By Bart Perkins on Aug 10, 2010

Are business cases just bureaucratic wastes of time and effort? My take has always been that business cases are valuable ways to describe and contrast potential project investments in order to make effective financial and business trade-offs. But the opposing view was voiced by several people at a recent conference. Do they have a point?

I don't think so. What they have instead, I suspect, is experience in IT organizations that use business cases as a way to avoid work. Asked if a new capability is possible, IT demands a business case before participating in discussions. Informal conversations and brainstorming are stymied by IT's refusal to have any substantive discussion on projects without a business case. These IT organizations are lazy and misguided, misusing business cases as a shield against doing productive work.
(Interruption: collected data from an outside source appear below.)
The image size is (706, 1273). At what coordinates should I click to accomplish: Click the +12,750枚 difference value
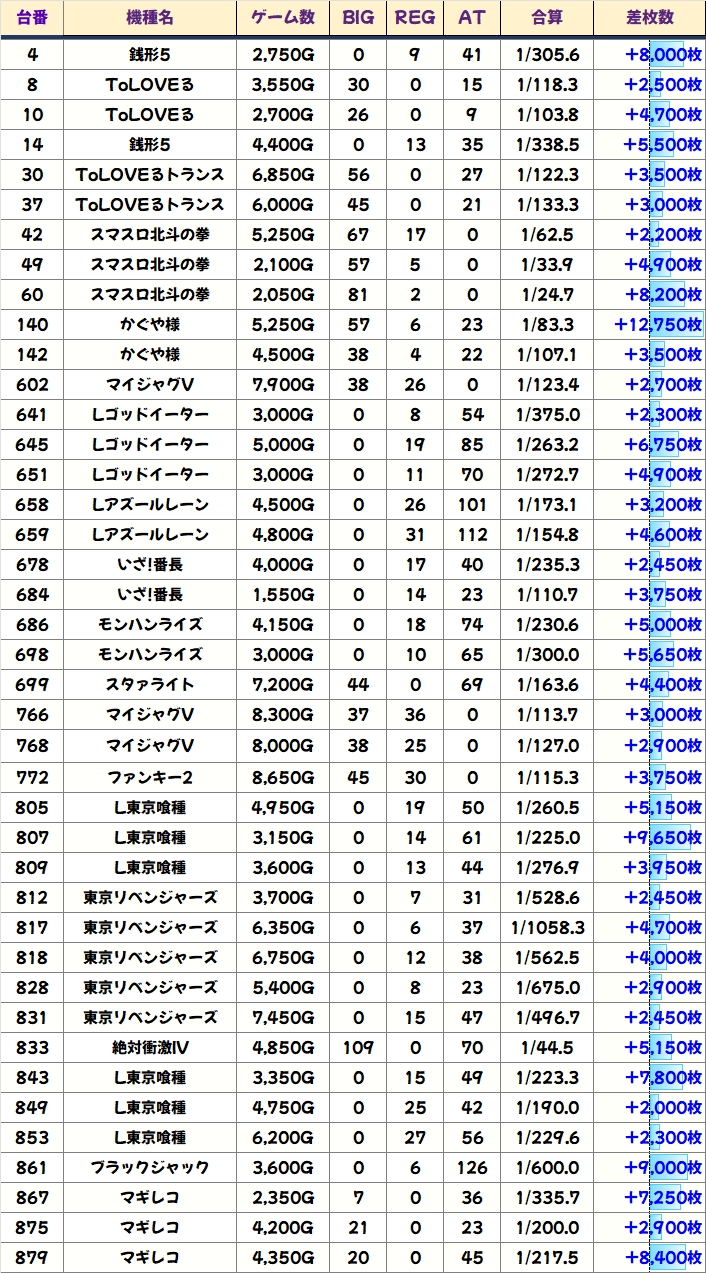[x=658, y=325]
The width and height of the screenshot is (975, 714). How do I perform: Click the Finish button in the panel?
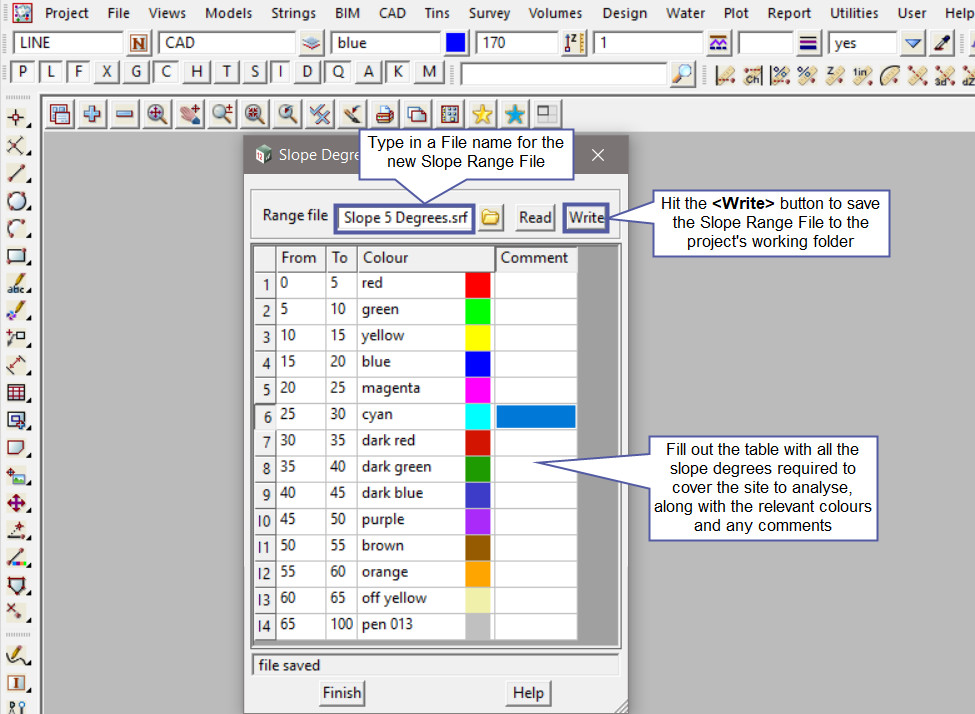342,693
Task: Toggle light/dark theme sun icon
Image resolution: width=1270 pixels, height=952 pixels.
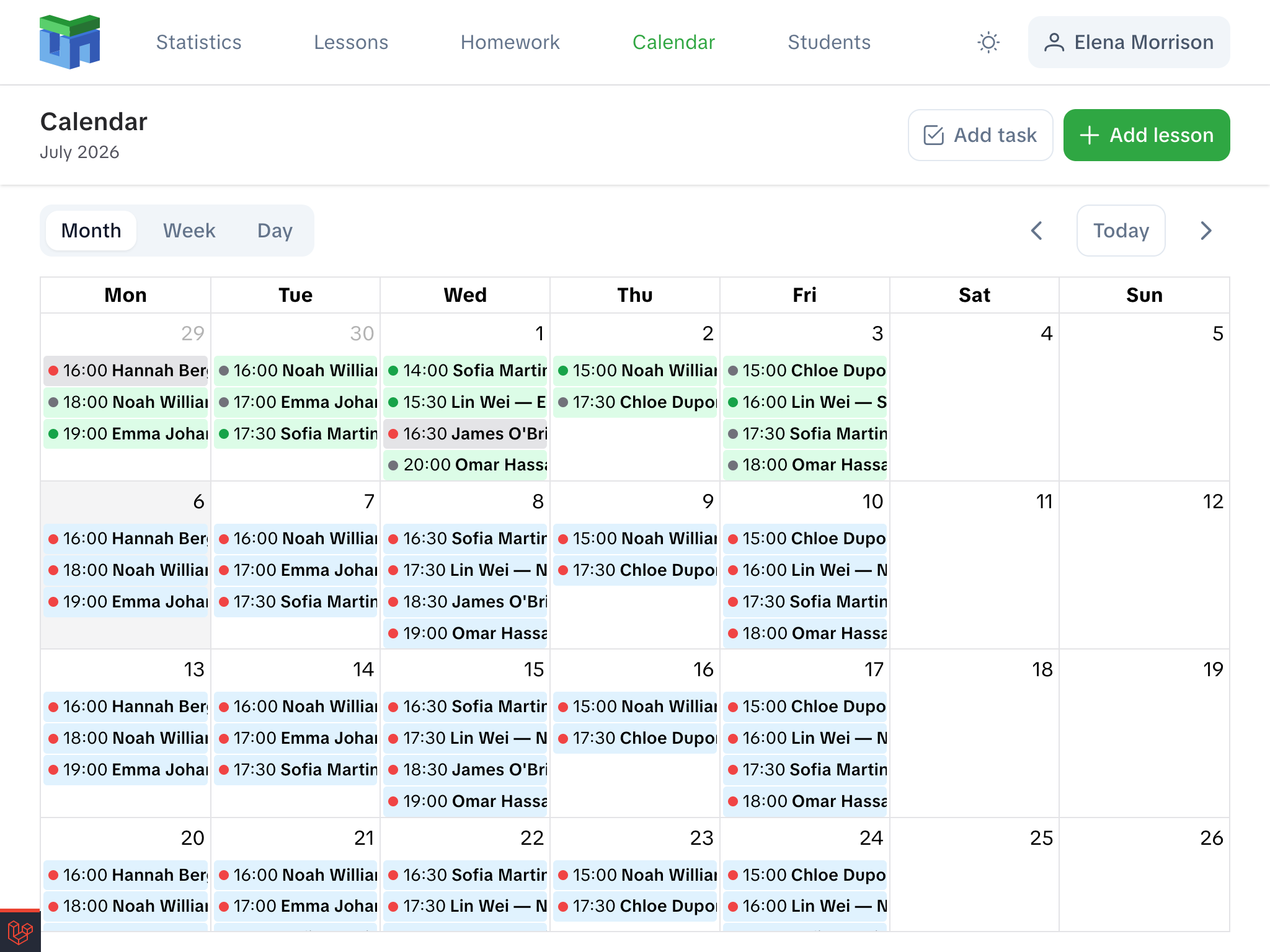Action: (x=988, y=42)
Properly used, business cases provide important information and valuable benefits. Among other things, they do the following:

Facilitate fact-based discussions. Which is better: projects funded based on the presenter's emotion, volume and political power, or on facts, logic and detailed analysis? A business case captures relevant facts (such as scope, costs, timetable and risks) that promote unbiased business decisions. This fact-based approach reduces opportunities for personal or political attacks during funding discussions and protects against unnecessary bad blood between departments.

Enable enterprisewide trade-offs. A standard business-case format helps the executive team determine objectively which investments provide the highest return, by ensuring consistent information and facilitating apples-to-apples comparisons. The fairness of this approach works against backroom horse-trading and backdoor, rogue projects.
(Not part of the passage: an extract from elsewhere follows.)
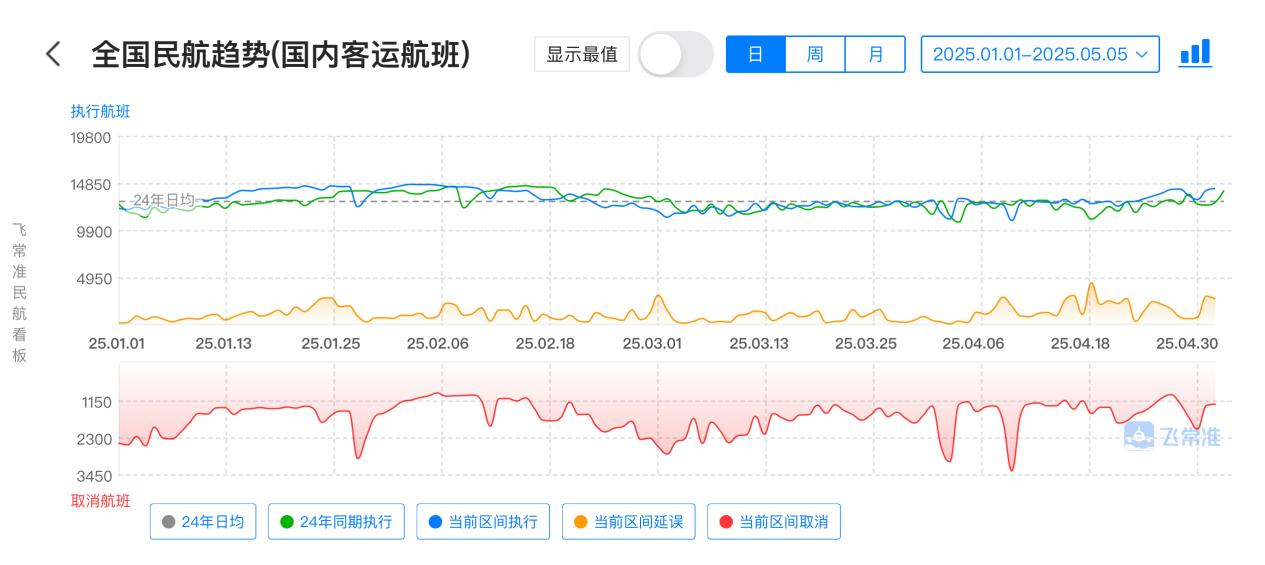Switch to the 周 (week) tab
The image size is (1265, 565).
coord(815,54)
Demonstrate the commitment of an executive sponsor. Successful projects require an executive sponsor who acts as both cheerleader and champion. As the project's primary advocate, the executive sponsor should be actively -- and visibly -- involved in all aspects of the business case from early on.

Force scope and capability agreement. Large programs are frequently broken into multiple projects or releases. Beneficiaries of the new capabilities sometimes become both enthusiastic and demanding and may "forget" that a particular capability was never intended for the initial release. A business case with a clear scope statement has saved more than one CIO from postimplementation attacks.
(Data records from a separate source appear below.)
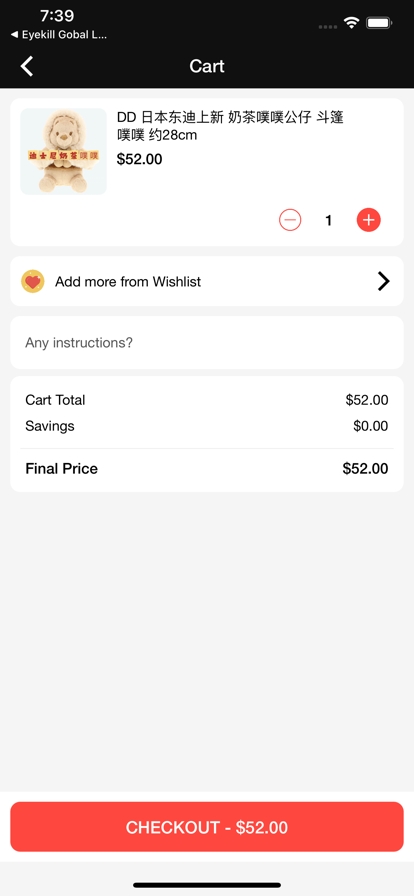Decrease item quantity with minus button

(290, 220)
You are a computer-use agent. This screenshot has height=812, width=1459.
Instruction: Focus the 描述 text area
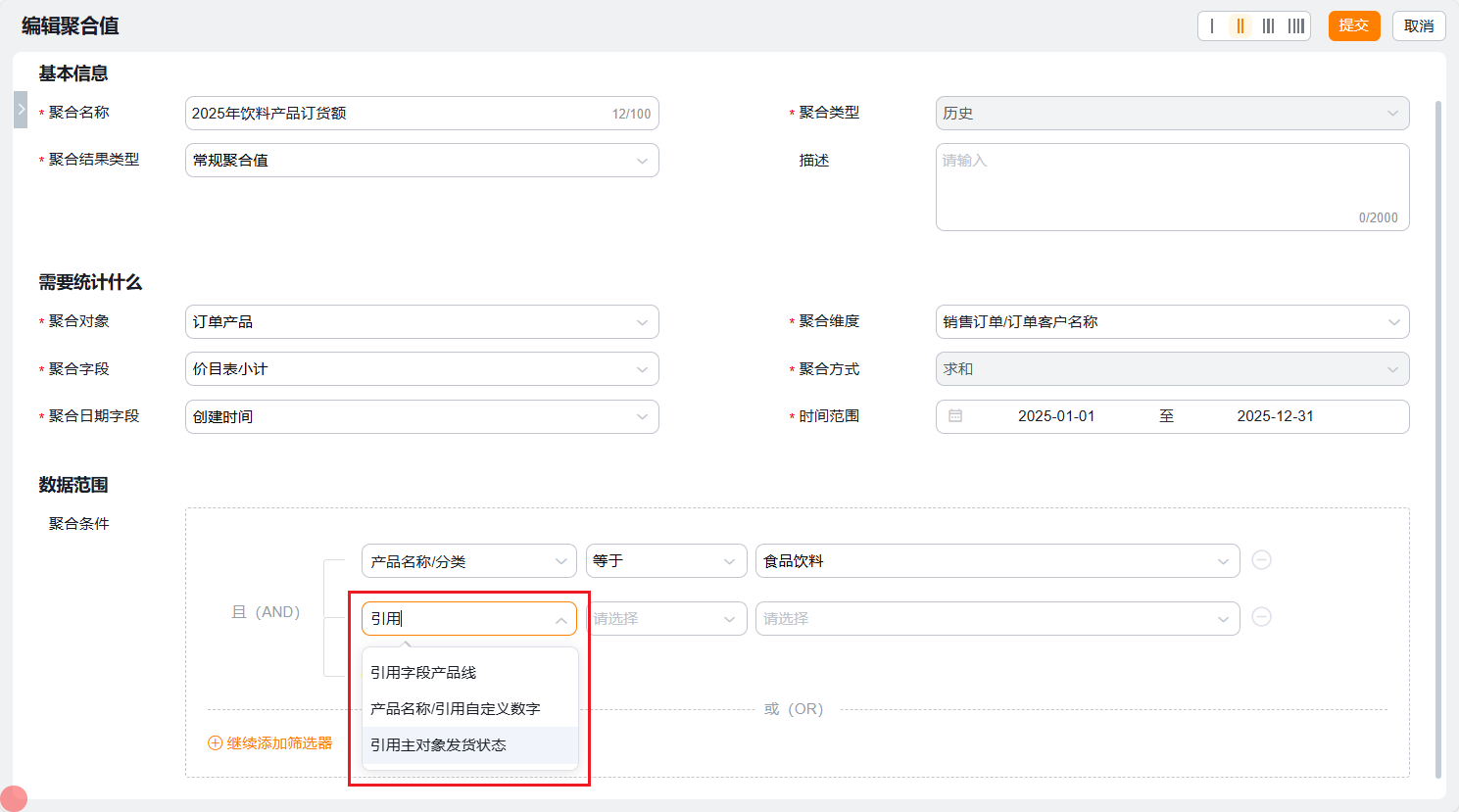1172,187

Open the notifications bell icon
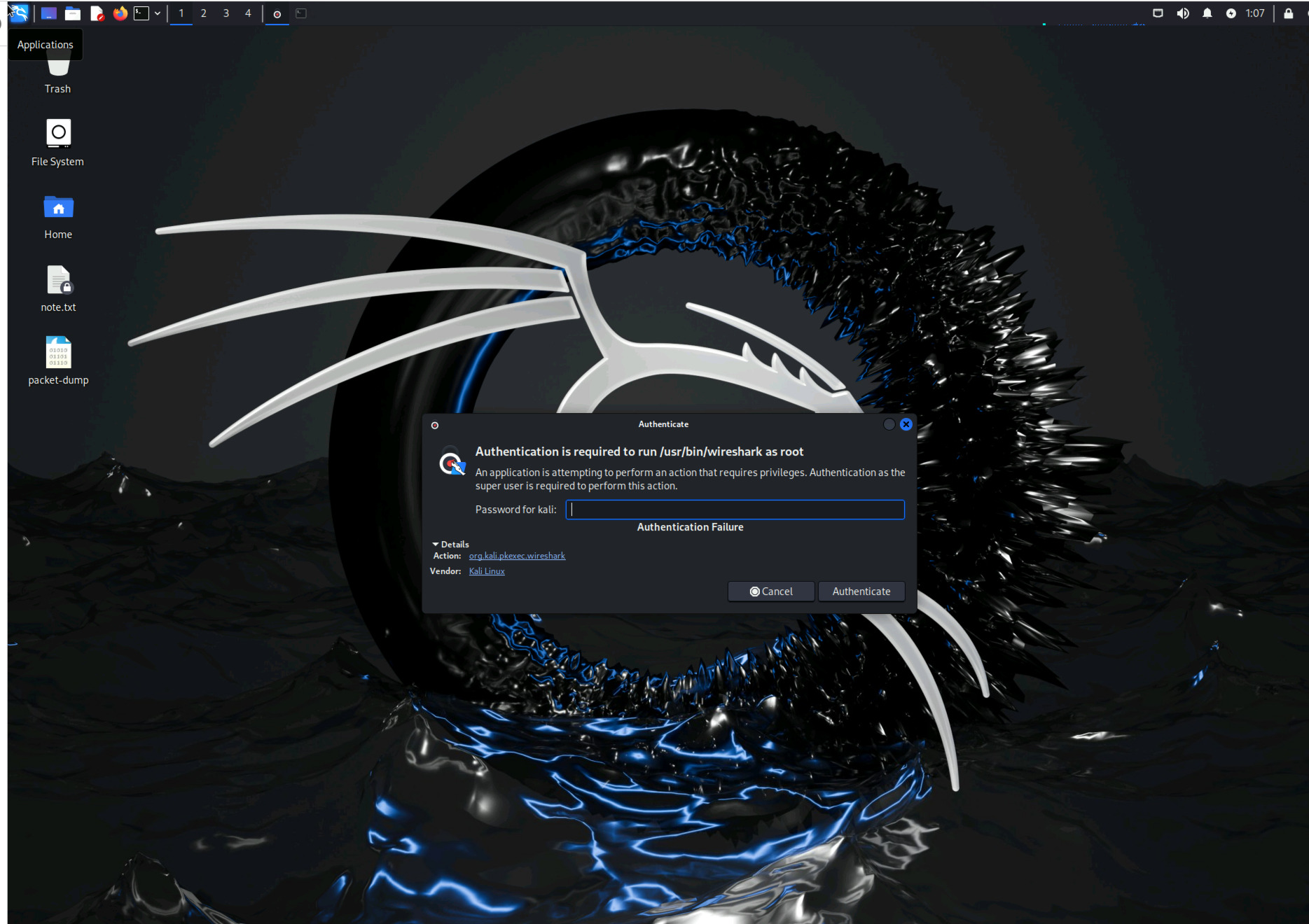pyautogui.click(x=1207, y=13)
Form the basis for benefits tracking. Well-written business cases include the specific, measurable benefits expected, as well as the metrics and processes needed to measure results. Improved results represent benefits realized. Get credit for the improvements your project has delivered!

Resistance to creating business cases for significant projects is ridiculous. Companies cannot afford to fund projects that will ultimately fail, wasting precious corporate resources. Comprehensive business cases ensure that project costs, risks and benefits have been appropriately evaluated before the first dollar is invested.

Business case analysis is a sound business practice that provides a solid foundation for business decisions, and a strong defensive weapon against opponents who might challenge the viability of your project. Or you could just return to the "squeaky wheel gets the funding" approach and take your chances.